■ Problem statement
The required answer is each line in the entries below where "computer" occurs.

(Data extracted from a collection)
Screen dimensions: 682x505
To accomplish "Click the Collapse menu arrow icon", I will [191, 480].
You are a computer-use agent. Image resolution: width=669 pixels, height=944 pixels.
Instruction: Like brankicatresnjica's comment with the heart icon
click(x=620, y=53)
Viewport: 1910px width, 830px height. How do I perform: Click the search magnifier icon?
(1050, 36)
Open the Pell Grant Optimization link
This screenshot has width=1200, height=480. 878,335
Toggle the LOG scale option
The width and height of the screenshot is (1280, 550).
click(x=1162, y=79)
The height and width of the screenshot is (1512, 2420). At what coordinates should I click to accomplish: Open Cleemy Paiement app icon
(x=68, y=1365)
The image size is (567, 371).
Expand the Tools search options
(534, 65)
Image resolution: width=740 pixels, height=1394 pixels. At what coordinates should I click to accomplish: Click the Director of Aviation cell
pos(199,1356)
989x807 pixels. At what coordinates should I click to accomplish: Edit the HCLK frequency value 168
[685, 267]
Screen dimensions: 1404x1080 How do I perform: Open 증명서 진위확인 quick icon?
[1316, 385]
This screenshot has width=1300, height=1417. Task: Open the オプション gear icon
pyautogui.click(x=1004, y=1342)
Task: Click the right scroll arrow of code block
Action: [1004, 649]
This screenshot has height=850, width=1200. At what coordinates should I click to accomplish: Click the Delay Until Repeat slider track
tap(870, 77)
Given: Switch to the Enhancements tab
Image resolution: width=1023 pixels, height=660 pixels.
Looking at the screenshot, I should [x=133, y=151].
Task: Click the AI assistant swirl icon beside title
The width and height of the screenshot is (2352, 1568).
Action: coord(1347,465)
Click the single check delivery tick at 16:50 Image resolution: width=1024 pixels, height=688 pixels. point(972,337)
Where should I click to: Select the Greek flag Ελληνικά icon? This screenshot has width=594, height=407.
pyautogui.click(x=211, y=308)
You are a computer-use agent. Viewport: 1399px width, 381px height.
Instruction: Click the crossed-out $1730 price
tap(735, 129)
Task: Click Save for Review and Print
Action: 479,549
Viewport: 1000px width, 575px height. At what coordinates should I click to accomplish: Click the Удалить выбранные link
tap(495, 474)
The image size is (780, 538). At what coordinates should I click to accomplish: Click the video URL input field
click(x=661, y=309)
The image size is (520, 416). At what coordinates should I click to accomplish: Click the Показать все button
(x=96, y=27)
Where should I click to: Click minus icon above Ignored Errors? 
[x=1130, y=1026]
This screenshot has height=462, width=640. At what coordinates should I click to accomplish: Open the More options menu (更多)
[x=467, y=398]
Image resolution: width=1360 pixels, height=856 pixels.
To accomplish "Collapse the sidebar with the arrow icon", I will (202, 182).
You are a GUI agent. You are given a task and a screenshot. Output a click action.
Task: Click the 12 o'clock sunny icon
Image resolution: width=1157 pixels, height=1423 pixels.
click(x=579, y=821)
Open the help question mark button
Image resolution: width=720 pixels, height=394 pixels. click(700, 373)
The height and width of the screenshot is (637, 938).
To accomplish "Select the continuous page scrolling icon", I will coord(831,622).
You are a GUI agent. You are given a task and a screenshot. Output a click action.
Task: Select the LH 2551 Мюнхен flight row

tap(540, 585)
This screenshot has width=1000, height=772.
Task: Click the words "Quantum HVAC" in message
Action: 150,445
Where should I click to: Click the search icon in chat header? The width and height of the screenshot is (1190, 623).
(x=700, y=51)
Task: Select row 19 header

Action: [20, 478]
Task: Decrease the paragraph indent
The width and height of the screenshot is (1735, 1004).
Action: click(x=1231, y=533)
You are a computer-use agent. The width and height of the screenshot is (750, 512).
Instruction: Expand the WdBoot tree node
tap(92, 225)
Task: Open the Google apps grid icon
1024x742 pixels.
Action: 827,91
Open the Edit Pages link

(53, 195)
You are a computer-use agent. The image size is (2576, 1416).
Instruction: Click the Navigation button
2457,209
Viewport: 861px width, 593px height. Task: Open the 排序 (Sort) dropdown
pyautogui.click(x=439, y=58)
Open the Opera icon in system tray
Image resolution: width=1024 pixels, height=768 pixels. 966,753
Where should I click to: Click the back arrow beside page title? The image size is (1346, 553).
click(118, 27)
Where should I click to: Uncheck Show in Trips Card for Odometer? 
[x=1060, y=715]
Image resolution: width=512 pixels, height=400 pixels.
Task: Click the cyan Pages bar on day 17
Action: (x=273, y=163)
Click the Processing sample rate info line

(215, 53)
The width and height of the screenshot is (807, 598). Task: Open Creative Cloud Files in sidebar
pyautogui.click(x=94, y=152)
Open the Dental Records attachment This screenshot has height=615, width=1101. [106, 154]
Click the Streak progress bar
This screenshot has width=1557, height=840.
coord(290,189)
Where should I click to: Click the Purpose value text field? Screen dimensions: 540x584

■ Response area
You are a computer-use agent. Image resolution: width=669 pixels, height=944 pixels.
You are a computer-use agent. Viewport: 1399px width, 381px height.
You are a computer-use agent. The width and height of the screenshot is (750, 512).
You are a computer-use agent. The image size is (2576, 1416).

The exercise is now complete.